Jews in the Early Modern World by Dean Phillip Bell

Jews in the Early Modern World by Dean Phillip Bell

Author:Dean Phillip Bell
Language: eng
Format: epub
ISBN: 9781461638001
Publisher: Rowman & Littlefield Publishers
Published: 2013-06-27T00:00:00+00:00


Ethics

If one surveys broadly the intellectual output of early modern Jews, one is immediately struck by the preponderance of ethical writings. These writings included moral tales, especially, for example, of the medieval Hasidei Ashkenaz (German Pietists) and various chronicles intended to strength certain behavior and mindset, such as Solomon Ibn Verga’s The Staff of Judah. Sermons preached in the synagogue were often later collected and printed in written form.
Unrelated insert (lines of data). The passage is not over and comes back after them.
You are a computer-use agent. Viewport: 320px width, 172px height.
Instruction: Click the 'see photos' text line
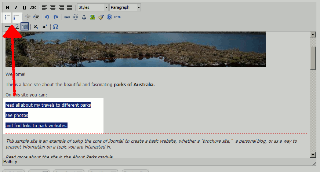point(17,115)
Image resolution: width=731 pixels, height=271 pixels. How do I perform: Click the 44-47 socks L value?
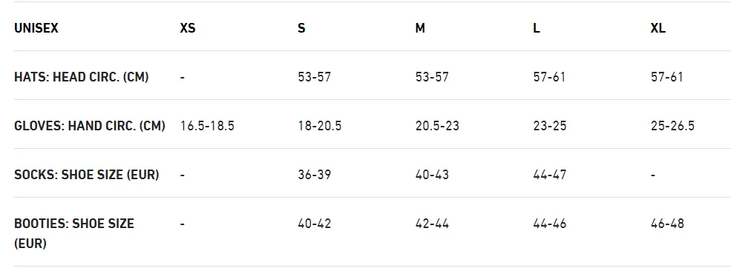pos(550,174)
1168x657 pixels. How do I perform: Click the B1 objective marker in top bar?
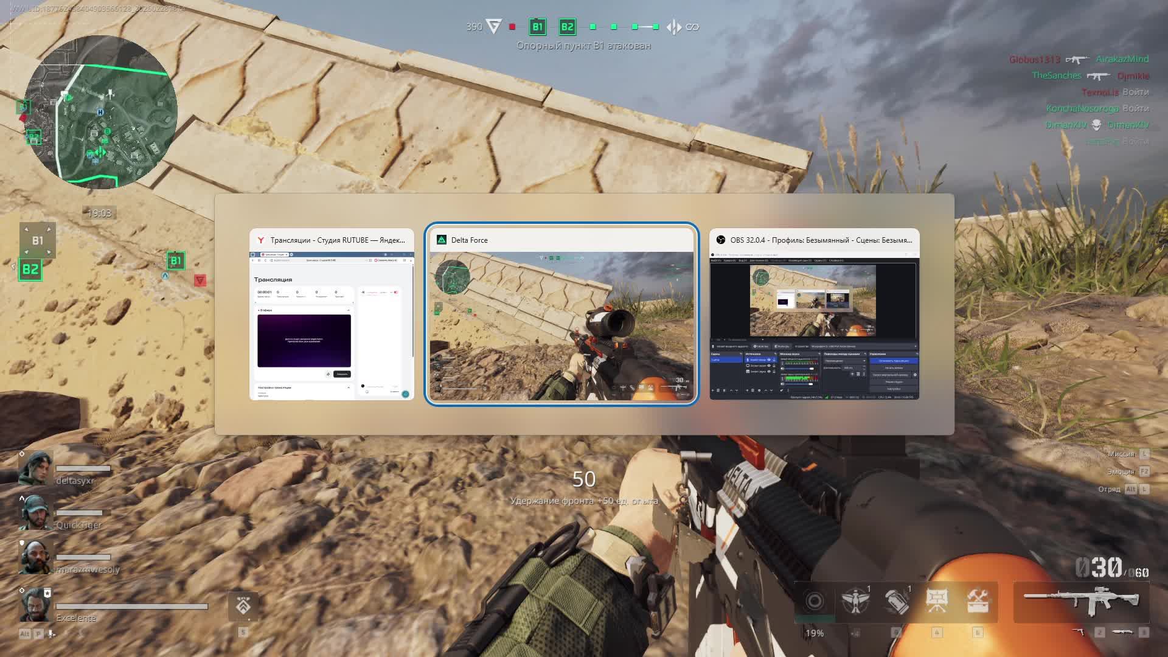point(537,27)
Yiddish was becoming an increasingly important medium for communication, and a variety of publications in Yiddish provided Jewish education (especially in this area of ethics) as well as a host of popular tales. Some were adaptations of non-Jewish literature, for a wide audience that included an expanding middle class and, as some scholars maintain, a large female readership.
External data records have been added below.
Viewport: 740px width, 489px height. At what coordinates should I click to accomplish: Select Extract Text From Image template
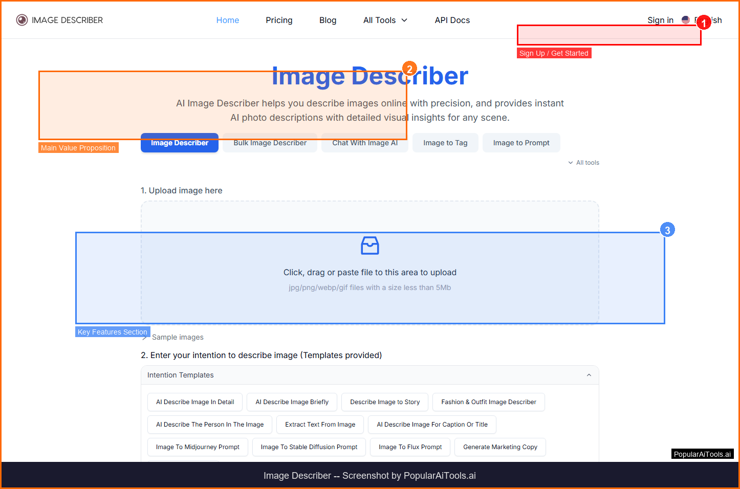[x=320, y=425]
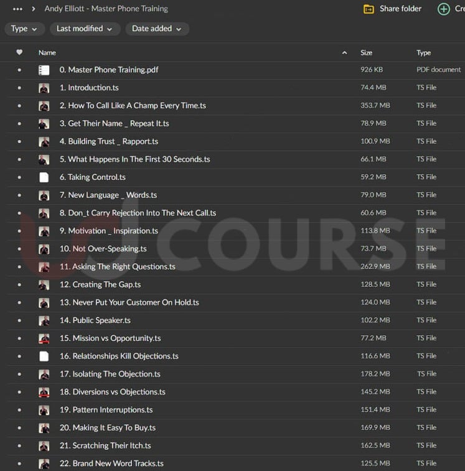The image size is (465, 471).
Task: Sort by the Size column header
Action: 366,53
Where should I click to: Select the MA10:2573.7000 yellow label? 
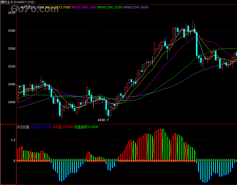click(x=58, y=7)
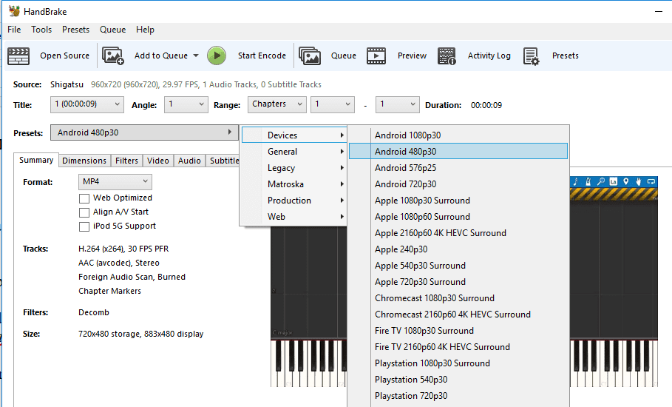This screenshot has width=672, height=407.
Task: Check the iPod 5G Support option
Action: click(84, 226)
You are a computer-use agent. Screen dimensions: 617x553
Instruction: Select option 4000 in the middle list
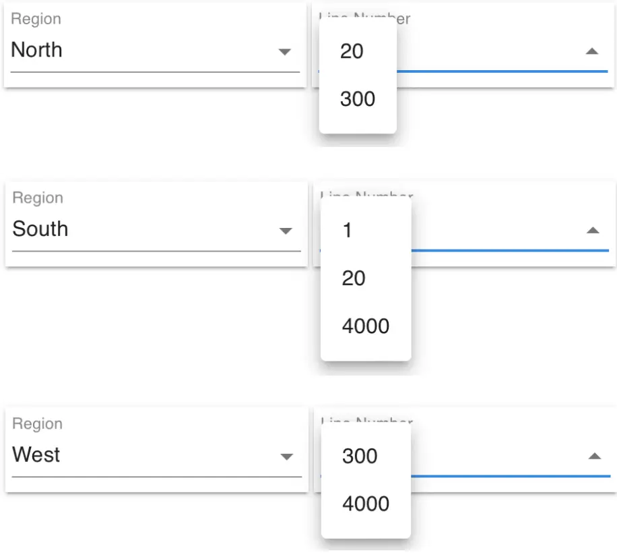pyautogui.click(x=367, y=326)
The Hasidei Ashkenaz (German Pietists) of the Middle Ages had handed down much of their morally infused teaching through various works, especially the Sefer Hasidim (Book of the Pious). That work was reprinted in the early modern period, and a variety of tales allegedly describing the activities of the Hasidei Ashkenaz circulated throughout Europe in Yiddish and, later, in Hebrew. Often these tales provided important moral and religious instruction. At the same time, they created something of a bridge connecting the Jews of the Middle Ages and the early modern period.45

While Ibn Verga’s work is generally recognized as a history, its focus on the causes for Jewish suffering evokes a powerful moral sense as well. Among the reasons that Ibn Verga supplied for hatred of Jews were divine anger, the sins of our fathers, natural causes that prolong the Exile because of our lack of merit, and the slaying of Jesus. Added to these factors, however, Ibn Verga added the following moral twist. Persecution is caused in part by jealousy or envy regarding religion, women, and money, all of which are involved in Jewish and non-Jewish relations. In addition, Ibn Verga argued that the people became accustomed to swearing falsely and that some Jews developed enormous pride, which they lorded over their Gentile neighbors, creating a good deal of animosity.46

Perhaps the late seventeenth-century memoirist Glückel of Hameln put it most succinctly. Of her work, she wrote to her children the following:

This, dear children, will be no book of morals. Such I could not write, and our sages have already written many. Moreover, we have our holy Torah in which we may find and learn all that we need for our journey through this world to the world to come. . . . The kernel of the Torah is, Thou shalt love thy neighbour as thyself. But in our days we seldom find it so, and few are they who love their fellowmen with all their heart—on the contrary, if a man can contrive to ruin his neighbor, nothing pleases him more. The best thing for you, my children, is to serve God from your heart, without falsehood or sham, not giving out to people that you are one thing while, God forbid, in your heart you are another.